Martin placing rocks at the Infamous Corner 3, so-called because of the large amount of rockwork needed to support it. Over half of the rockwork was buried to help blend it into the surrounding forest.
Penny taking a break while cutting a fallen log. The chainsaw blade became dull quickly thanks to debris on and around this kind of deadfall, requiring frequent manual sharpening.
During the winter months, it would be dark well before heading into the trail after work. The mountain would be largely empty, and they would play music to mask the sounds of the forest.
When working in the dark on weeknights, Martin would set his phone alarm for 9:00 PM to remind him to start thinking about going home for dinner.
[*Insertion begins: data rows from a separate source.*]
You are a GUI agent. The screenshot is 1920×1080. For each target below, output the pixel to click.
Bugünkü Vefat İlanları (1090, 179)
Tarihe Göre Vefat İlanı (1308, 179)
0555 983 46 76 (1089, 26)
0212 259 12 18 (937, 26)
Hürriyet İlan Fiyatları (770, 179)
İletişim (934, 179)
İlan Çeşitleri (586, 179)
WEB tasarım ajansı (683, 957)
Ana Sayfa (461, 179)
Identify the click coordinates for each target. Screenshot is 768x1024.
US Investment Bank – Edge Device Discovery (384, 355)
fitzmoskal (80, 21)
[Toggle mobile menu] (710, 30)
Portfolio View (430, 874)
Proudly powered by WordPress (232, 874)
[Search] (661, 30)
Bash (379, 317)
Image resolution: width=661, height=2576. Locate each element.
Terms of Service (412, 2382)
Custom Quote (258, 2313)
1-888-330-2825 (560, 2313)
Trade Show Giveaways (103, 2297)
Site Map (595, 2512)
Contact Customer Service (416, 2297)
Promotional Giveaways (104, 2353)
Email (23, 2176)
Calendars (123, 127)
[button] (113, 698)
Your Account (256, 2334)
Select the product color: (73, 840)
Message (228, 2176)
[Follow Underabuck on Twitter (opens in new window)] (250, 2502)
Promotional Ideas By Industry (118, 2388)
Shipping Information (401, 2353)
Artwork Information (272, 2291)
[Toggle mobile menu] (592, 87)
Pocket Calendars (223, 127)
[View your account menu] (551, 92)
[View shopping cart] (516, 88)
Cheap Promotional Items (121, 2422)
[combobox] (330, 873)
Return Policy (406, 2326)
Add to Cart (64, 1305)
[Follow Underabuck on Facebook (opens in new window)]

Martin and Penny would often put in 3 to 4 hour evenings after work, 2 or 3 times per week, and then 8 to 11 hour days on the weekends. Their longest day was 14 hours.
While the trail was being built it ended in the middle of nowhere. Because of that, riding up it would have required riding back down which could have damaged the trail as it was not designed for downhill biking. And so, Martin and Penny hid the entrance deep in the forest and left a note asking curious people to proceed only on foot.
Martin’s initial estimate of opening in 2017 was intended to give them some breathing room.
Martin and Penny would sometimes hike their bikes into the trail to test out new sections to make sure there were enough spots to rest and that the corners weren’t too tight. The Infamous Corner 3 in particular was difficult to gauge, and was further refined after testing.
While the exit was in the middle of nowhere and the entrance was hidden to prevent inadvertent damage to the unfinished trail, the builders were careful to not be seen. They went in and out when no one was around, carried their bikes, and took many different routes to minimize damage to the surrounding forest.
Alex and Maddy were amongst the first to discover the trail while walking their dog. This note became a special keepsake for Martin and Penny.
After leaving the note, Alex and Maddy often came out to help in terrible weather, usually bringing along their dog Harrison. They became good friends with Martin and Penny — Martin said that their cheerfulness really “kept us going” during difficult times.
Bench-cut trail (trail cut into the side of a hill) was among the easiest to dig because it was its own source of “gold”. Gold is a sand-like dirt found at varying depths under the top layer of soil throughout the forest. It’s used as the final layer of the trail because it dries hard and thus resists erosion from feet, bike tires, and water. The majority of the time, gold had to be found off the trail in the forest and hauled over by hand.
October 13, 2014: The creek crossing was the only part of the trail that didn’t change location over the course of the build.
May 18, 2015: Martin and Penny used as few bridges as possible because they will eventually degrade and have to be replaced. Nevertheless, bridge-building was everyone’s favourite day.
For the opening of Good Sir Martin, Martin and Penny were joined by many of the regular volunteers who had helped them over the past several months. After building the final few metres of trail, there was champagne and a ceremonial ride up the trail.
After working for so long out of sight, Martin and Penny looked forward to the day that people could finally ride up the finished trail.